En Sallent continúan los "Mercados del Mundo"

Los Mercados del Mundo de Pirineos Sur son un espacio de encuentro, en los que es posible conocer más otras culturas, seguir actuaciones de calle y hasta participar en talleres de iniciación.El aparcamiento de Sallent de Gállego se transforma durante la celebración de Pirineos Sur en un zoco, un lugar de encuentro y un escenario con la instalación de los Mercados del Mundo, una de las actividades paralelas ya tradicionales del Festival, con las que se completa la programación de los conciertos.

Los Mercados del Mundo ofrecen la oportunidad de acercarse a la artesanía, la música y la gastronomía de lugares muy diferentes a través de casi cincuenta puestos de venta en un conjunto variado y multicolor, en el que el único elemento unificador de los tenderetes son los carteles y folletos de Pirineos Sur, que se pueden encontrar en casi todos ellos.

En la nueva calle que forma este mercado se pueden encontrar camisetas, bisutería o adornos, y también productos más peculiares como cajones flamencos, darabukas (tambores típicos del mundo islámico) o material de escalada artesano.

También tienen un especial peso los puestos de comida, que permiten degustar, con solo andar unos metros, tacos mejicanos, empanadas gallega cous-cous marroquí... y acompañarlo de mojitos cubanos, cerveza libanesa o vino de La Rioja.

Así, los Mercados del Mundo no son sólo un lugar para hacer compras o esperar hasta la hora de los conciertos, sino que se convierten en uno de los elementos que definen el Festival, porque contribuyen a mantener el ambiente y la participación del público y porque responden al espíritu de integración cultural que define a Pirineos Sur. No sólo es posible acercarse a otros países a través de elementos como su gastronomía; sino que permiten estampas como ver una partida de guiñote justo enfrente del responsable de uno de los puestos de venta retando a los visitantes (y ante un buen número de curiosos) a una partida de mancala, el más popular de los juegos de tablero africanos.

Además la zona de venta se prolonga con el espacio de información y venta del Festival y con la carpa donde se puede visitar la exposición fotográfica “Tres kilos de café”, dedicada al músico Manu Dibango.

================================

ACTIVIDADES >>
a) Indica si cada una de estas afirmaciones coincide con el texto sobre los Mercados del Mundo: (i) los Mercados del Mundo se instalan en el aparcamiento de Sallent de Gállego; (ii) el mercado reúne más de cien puestos de venta; (iii) la exposición fotográfica "Tres kilos de café" está dedicada a Manu Dibango. Responde sí o no y cita las palabras del texto que lo deciden.
b) Prosigue el texto sobre los Mercados del Mundo a partir de su última oración.

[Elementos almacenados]

================================

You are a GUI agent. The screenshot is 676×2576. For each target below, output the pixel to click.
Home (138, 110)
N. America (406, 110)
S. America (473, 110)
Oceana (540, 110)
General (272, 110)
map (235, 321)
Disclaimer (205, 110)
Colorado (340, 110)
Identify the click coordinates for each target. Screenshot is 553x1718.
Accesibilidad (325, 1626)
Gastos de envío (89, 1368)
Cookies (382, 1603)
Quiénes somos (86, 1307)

================================

RESPUESTAS NUMERADAS >>
a)
(i) Sí: «El aparcamiento de Sallent de Gállego se transforma durante la celebración de Pirineos Sur en un zoco»
(ii) No: «casi cincuenta puestos de venta»
(iii) Sí: «dedicada al músico Manu Dibango»

b)
Música en el Mercado

En un festival dedicado a la música, los Mercados del Mundo no podían ser ajenos a las actuaciones; los pasacalles y los talleres de iniciación son otras dos actividades paralelas del Festival que se desarrollan en este espacio y que contribuyen a su animación en los días de mayor afluencia.

Así, el público puede asistir a mediodía y por la tarde a las actuaciones callejeras que programa la organización. El pasado fin de semana fueron la Banda del Surdo y la Hermandad Occitano-aragonesa quienes tocaron sus músicas; el próximo viernes y el sábado será el turno de los Dulzaineros del Bajoaragón; y más adelante se podrá escuchar a Zorabiok y Timbalao.

La otra posibilidad que se ofrece es no sólo escuchar, sino convertirse en intérprete, en una de las propuestas que tiene más respuesta de los asistentes. En los talleres de iniciación, que se celebran al mediodía, cualquiera que se anime puede sumarse a una clase práctica de música o baile.

Después de haber dado oportunidad a todo el que se animó de dar sus primeros pasos como intérprete de percusión, esta edición de Pirineos Sur ofrecerá en los próximo días lecciones de disc jockey, dulzaina, txalaparta, capoeira y batucada.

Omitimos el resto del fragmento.